* _EXERCISE AIM_:
Go through the data and tally the lines that include "more". The reply is that number alone.

Saved entries:

• • • • •

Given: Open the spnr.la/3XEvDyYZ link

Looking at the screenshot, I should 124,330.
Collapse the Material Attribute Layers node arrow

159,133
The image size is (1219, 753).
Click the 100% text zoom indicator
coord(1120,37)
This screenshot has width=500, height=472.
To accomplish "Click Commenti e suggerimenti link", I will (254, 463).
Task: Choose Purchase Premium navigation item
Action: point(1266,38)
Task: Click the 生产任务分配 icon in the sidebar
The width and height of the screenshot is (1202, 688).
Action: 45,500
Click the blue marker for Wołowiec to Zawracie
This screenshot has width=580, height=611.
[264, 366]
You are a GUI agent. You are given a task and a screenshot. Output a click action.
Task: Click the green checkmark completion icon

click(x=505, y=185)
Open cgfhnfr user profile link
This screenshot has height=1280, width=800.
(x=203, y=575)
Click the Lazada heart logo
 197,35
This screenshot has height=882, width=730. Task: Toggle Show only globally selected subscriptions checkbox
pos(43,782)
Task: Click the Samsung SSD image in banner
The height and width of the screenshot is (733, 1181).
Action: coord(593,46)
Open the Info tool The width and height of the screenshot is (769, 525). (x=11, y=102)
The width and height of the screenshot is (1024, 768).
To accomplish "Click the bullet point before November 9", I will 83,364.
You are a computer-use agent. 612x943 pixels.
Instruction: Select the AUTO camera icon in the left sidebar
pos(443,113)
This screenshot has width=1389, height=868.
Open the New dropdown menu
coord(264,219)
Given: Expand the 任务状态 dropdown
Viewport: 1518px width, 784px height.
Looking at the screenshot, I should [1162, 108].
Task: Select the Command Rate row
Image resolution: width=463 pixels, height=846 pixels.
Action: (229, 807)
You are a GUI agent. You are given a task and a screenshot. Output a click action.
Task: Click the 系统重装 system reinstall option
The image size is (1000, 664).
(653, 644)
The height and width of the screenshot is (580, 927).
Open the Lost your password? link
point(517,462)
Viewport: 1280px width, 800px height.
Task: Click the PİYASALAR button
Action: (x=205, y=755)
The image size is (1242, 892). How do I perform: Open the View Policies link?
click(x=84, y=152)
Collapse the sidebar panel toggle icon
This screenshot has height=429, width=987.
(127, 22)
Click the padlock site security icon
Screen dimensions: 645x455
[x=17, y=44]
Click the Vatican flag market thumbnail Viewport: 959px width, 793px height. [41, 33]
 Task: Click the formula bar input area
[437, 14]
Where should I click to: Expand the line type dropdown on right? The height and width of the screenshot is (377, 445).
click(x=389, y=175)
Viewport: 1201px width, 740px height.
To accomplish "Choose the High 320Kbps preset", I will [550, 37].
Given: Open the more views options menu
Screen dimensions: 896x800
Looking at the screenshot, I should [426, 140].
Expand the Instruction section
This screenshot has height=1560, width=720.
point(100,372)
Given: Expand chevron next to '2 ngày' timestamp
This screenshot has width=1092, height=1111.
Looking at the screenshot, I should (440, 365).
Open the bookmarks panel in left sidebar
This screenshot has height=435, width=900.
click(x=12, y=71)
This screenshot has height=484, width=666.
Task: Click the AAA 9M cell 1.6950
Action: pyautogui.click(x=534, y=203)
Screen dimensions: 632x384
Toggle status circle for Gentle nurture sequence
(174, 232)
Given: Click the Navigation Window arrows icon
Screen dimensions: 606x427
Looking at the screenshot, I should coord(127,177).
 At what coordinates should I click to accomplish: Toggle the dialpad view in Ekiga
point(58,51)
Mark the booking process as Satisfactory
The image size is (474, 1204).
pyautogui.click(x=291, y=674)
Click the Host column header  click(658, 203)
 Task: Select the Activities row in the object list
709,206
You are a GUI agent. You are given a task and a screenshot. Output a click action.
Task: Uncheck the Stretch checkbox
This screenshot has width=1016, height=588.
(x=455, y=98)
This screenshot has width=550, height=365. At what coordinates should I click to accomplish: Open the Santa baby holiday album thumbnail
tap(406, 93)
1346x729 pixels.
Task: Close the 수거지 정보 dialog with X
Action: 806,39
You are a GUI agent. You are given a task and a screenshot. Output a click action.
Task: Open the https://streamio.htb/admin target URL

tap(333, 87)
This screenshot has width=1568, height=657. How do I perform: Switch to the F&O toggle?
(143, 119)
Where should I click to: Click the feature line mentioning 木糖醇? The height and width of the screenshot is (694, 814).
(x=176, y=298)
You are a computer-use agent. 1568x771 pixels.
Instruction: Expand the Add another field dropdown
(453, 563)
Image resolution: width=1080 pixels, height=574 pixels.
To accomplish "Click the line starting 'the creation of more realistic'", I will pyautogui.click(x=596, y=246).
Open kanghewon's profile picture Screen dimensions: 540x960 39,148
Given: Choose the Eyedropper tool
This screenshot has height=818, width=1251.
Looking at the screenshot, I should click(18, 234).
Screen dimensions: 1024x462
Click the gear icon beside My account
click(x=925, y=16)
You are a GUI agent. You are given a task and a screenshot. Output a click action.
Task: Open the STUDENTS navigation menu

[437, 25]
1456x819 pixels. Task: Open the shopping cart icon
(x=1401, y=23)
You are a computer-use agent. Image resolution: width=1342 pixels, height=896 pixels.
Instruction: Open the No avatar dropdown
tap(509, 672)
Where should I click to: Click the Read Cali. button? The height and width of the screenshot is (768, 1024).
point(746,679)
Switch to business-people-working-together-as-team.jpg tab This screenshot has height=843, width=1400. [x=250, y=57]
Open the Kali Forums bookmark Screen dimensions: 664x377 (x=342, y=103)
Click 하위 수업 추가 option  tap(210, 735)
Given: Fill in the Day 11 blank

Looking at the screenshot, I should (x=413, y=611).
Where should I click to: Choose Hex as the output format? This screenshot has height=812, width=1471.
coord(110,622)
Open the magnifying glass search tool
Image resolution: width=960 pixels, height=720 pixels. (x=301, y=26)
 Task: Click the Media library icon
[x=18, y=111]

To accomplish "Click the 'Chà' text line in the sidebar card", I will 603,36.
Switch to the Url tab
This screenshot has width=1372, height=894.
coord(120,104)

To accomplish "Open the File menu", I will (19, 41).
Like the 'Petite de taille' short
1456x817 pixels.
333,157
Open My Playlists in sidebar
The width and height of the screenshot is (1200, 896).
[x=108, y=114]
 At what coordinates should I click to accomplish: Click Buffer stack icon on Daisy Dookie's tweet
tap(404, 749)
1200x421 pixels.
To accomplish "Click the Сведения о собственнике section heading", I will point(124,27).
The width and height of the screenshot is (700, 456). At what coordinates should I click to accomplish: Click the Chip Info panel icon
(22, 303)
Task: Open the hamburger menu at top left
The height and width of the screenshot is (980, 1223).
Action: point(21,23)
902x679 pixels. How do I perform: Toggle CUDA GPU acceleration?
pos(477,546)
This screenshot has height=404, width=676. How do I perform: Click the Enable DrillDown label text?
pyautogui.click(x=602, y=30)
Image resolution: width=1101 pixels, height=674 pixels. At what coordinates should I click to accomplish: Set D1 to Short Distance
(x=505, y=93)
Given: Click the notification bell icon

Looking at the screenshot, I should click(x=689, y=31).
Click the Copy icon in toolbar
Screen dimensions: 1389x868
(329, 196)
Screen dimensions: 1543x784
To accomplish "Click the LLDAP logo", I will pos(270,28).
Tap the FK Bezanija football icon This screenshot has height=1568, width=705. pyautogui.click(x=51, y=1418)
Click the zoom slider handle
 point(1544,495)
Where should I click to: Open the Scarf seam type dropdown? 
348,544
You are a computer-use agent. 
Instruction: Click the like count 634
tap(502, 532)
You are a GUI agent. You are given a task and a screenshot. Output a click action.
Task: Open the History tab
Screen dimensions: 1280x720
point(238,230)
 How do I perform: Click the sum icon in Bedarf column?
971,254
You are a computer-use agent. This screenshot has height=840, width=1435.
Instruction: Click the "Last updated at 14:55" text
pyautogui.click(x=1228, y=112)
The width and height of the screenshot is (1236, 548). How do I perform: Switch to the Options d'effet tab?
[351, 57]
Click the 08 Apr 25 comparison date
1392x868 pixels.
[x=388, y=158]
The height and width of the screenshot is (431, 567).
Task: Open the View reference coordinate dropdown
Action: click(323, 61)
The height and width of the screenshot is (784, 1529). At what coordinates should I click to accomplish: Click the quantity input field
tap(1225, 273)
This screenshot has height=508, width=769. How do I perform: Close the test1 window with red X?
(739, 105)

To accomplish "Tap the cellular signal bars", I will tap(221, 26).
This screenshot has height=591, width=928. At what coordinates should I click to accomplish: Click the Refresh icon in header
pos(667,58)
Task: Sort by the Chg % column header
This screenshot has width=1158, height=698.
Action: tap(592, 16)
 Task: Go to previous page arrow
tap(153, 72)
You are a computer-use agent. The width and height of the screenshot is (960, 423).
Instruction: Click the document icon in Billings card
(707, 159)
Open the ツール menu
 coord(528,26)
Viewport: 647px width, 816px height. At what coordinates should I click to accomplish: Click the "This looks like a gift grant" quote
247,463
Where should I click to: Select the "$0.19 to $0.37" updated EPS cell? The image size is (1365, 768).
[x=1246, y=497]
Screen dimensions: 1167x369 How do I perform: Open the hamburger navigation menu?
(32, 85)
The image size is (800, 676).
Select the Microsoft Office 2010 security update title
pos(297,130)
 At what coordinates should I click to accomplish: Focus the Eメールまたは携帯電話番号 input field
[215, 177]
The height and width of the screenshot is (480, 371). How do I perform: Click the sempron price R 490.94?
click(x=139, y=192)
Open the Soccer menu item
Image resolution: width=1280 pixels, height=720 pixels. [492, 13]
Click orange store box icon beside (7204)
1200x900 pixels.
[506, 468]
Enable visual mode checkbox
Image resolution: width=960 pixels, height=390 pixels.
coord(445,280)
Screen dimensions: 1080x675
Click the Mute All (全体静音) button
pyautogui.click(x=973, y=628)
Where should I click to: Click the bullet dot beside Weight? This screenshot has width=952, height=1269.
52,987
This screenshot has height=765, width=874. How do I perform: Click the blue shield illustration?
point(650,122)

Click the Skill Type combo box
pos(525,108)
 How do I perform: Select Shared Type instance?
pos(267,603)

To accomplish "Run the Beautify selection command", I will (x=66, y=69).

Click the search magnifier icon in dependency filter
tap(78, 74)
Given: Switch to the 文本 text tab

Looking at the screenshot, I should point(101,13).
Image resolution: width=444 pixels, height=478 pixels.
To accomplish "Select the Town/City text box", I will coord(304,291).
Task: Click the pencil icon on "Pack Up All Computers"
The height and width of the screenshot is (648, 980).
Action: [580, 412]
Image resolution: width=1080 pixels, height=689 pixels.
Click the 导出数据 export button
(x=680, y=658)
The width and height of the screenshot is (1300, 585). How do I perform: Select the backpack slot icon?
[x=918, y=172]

• • • • •

* _ANSWER SPACE_:
2